-------- Text to read --------
Green -v- Betfred – online gaming platform unable to rely on exclusion of liability clauses to avoid pay-out to winning customer

Introduction

The growth of online gaming in England means that gamblers are now more likely to be found at computer screens than casino tables. This was illustrated by the case of Andrew Green v Petfre (Gibraltar) Limited t/a Betfred [2021] EWHC 842 (QB), in which the Court held that the Defendant was unable to rely on exclusion clauses in its terms and conditions to avoid paying out GBP1.7 million to the Claimant after a glitch in one of the Defendant’s online games resulted in a significantly higher chance of winning a jackpot than had been intended.

Key Points
  • Vague exclusion clauses may not cover the desired events.
  • Opaque drafting and poor sign-posting may void the incorporation of exclusion clauses. Such drafting may also result in reliance on such clauses being negated at common law or by the Consumer Rights Act 2015.
  • Click-wrap agreements may not always be relied upon indefinitely.
  • Clauses drafted to incorporate other documents via reference may not be effective if they are unclear with regards to the impacts of incorporation.
Facts

In January 2018, Andrew Green (the Claimant), logged into his online Betfred account and played a virtual card game. He won the game’s jackpot three times in quick succession, accruing net winnings of GBP1.7 million. The Defendant instructed the game’s provider to verify the winnings and discovered that a software glitch had vastly increased the odds of the game’s jackpot prize being won. The Defendant refused to pay out.

The Claimant sued for the winnings and issued an application for summary judgment on the grounds that the Defendant had breached clause 2.4 of the Defendant’s Terms and Conditions (Terms) which, the Claimant argued, enabled players to withdraw funds from their account at any time.
--------
## Exercise goal
Answer these questions from the Betfred case summary:
(a) In what month and year did the Claimant play the virtual card game?
(b) Which statute do the key points name as one that may negate reliance on exclusion clauses?
(c) Which clause of the Defendant's Terms and Conditions did the Claimant argue had been breached?
The records have nothing to do with the Betfred case summary.
-------- Given records --------
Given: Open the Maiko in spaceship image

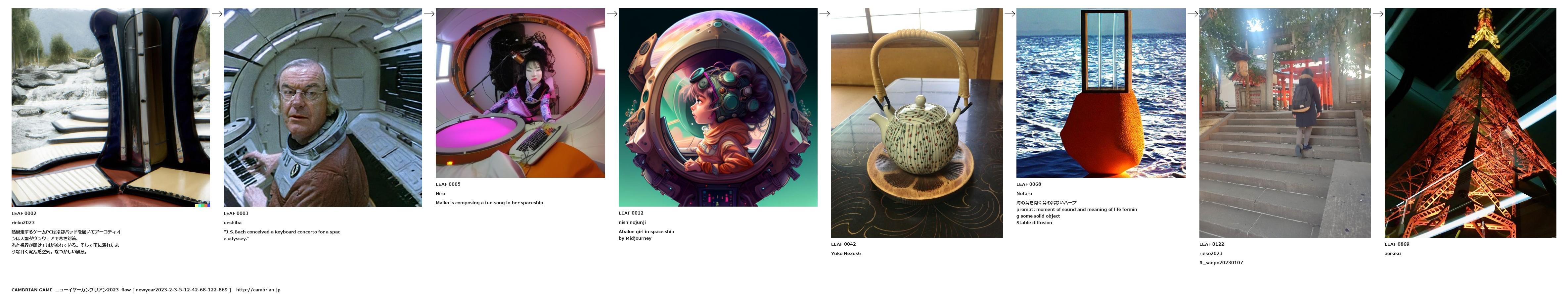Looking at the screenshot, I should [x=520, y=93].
--------
-------- Given records --------
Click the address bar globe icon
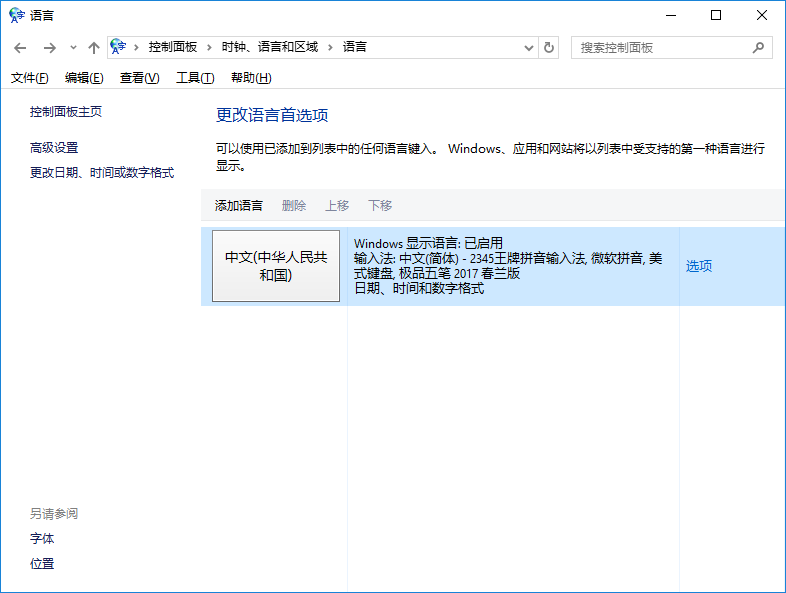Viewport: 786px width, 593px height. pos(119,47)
--------
-------- Given records --------
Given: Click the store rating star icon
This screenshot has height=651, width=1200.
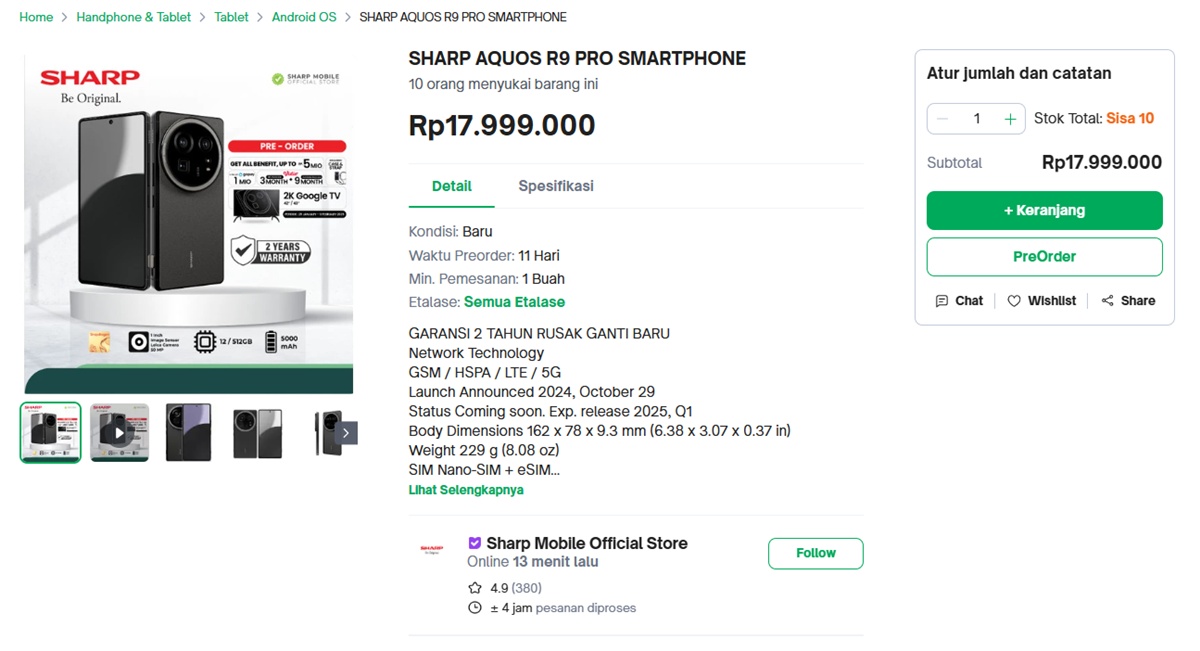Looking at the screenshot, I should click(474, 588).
--------
## Response
(a) January 2018
(b) The Consumer Rights Act 2015
(c) Clause 2.4